Eu sei qual foi o momento em que a família deixou de jejuar na Quaresma, deixou de não comer carne na Sexta-Feira Santa, deixou de se importar com a simplicidade da Páscoa, de pintar ovinhos em casa, com recheio de amendoim.
Eu sei quando ela cedeu aos encantos de ovos gigantes com brinquedos dentro, aceitando as encomendas dos filhos por determinada marca de chocolate, sem mistério, sem nenhuma pegadinha de coelho pelos corredores, a fim de despertar a fé das crianças.
Eu sei quando abandonou o tradicional almoço no lar e procurou a rapidez do restaurante a quilo.
Quando se desinteressou por completo da conversa olhando nos olhos.
Quando começou a comprar comida congelada e economizar nos talheres.
Quando abdicou do pãozinho da padaria ao entardecer.
Quando fez questão de não mais conhecer os vizinhos.
Quando parou de cumprimentar as pessoas na rua.
Quando as saídas aos shoppings tornaram-se mais frequentes do que as idas às praças.
Quando abriu mão de lavar o próprio carro.
Quando o intervalo do trabalho diminuiu consideravelmente, a ponto de só restar a noite para estar junto.
Quando a vassoura sumiu do seu posto atrás da porta.
Quando o avental desapareceu do seu gancho.
Quando cultivar uma horta passou a ser irrelevante. Quando o pai desmontou a sua oficina de marcenaria na garagem.
Quando a tabuleta de “bem-vindo” acabou dispensada. Quando o capacho se divorciou da soleira.
Quando o espanador e o cortador de grama foram aposentados.
Quando substituímos as raízes do jardim por algumas samambaias aéreas.
Eu sei o instante exato da transformação. Foi na hora em que paramos de vestir o botijão de gás.
Aquele ato mudou a nossa mentalidade.
Cuidar do botijão significava zelar pelos detalhes, pela aparência, pela ordem doméstica. Mostrava-se uma atenção com a rotina.
Cuidar do botijão significava zelar pelos detalhes, pela aparência, pela ordem doméstica. Mostrava-se uma atenção com a rotina. Um capricho com as gavetas, e despensas, e fundos, e cantos, e quinas.
Tudo era forrado de palha e gentileza como uma cesta de Páscoa. Morávamos protegidos pelo celofane da educação.
Não permitíamos a nudez do gás no coração de azulejos da cozinha.

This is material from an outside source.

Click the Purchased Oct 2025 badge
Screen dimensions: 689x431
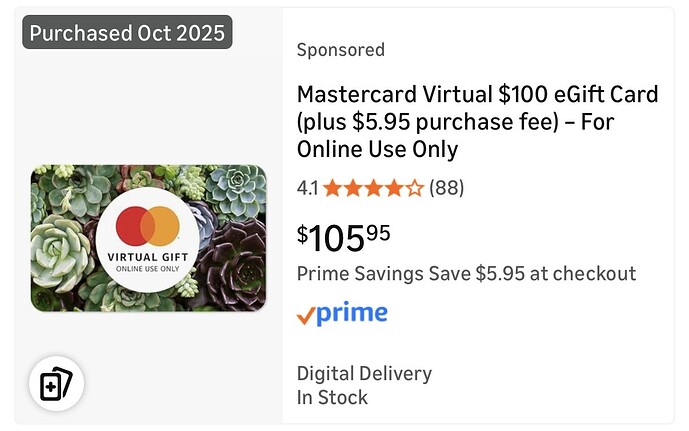pyautogui.click(x=127, y=32)
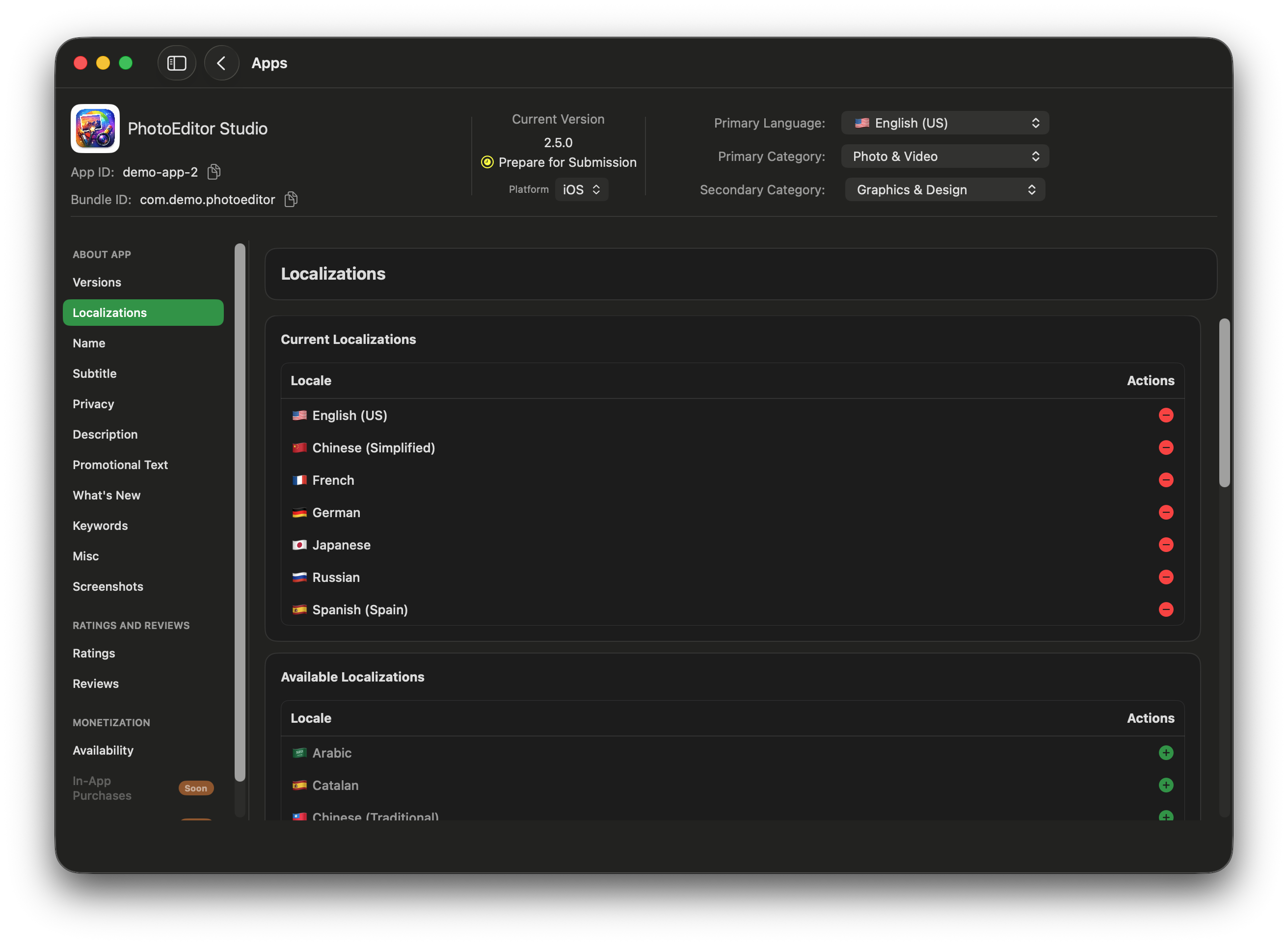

Correspondia a um ultraje, a uma falta de compromisso, a uma ausência de asseio. Até ele precisava ter modos.
Todos os objetos do mundo mereciam uma capa: os cadernos de aula, o filtro de barro, o liquidificador, os ternos no armário, o veículo na garagem.
Os objetos tinham que durar: geladeira era para a vida inteira, fogão era para a vida inteira, máquina de lavar era para a vida inteira. Não se cogitava trocar nada.
Com as sobras das rendas das cortinas, costurávamos uma proteção para o botijão. Gostava de pensar que ele usava poncho como nós.
Vestir o botijão revelava o quanto nos preocupávamos com o desnecessário, o quanto dividíamos o sofá e a existência para assistir a um filme, o quanto desfrutávamos de tempo para amar.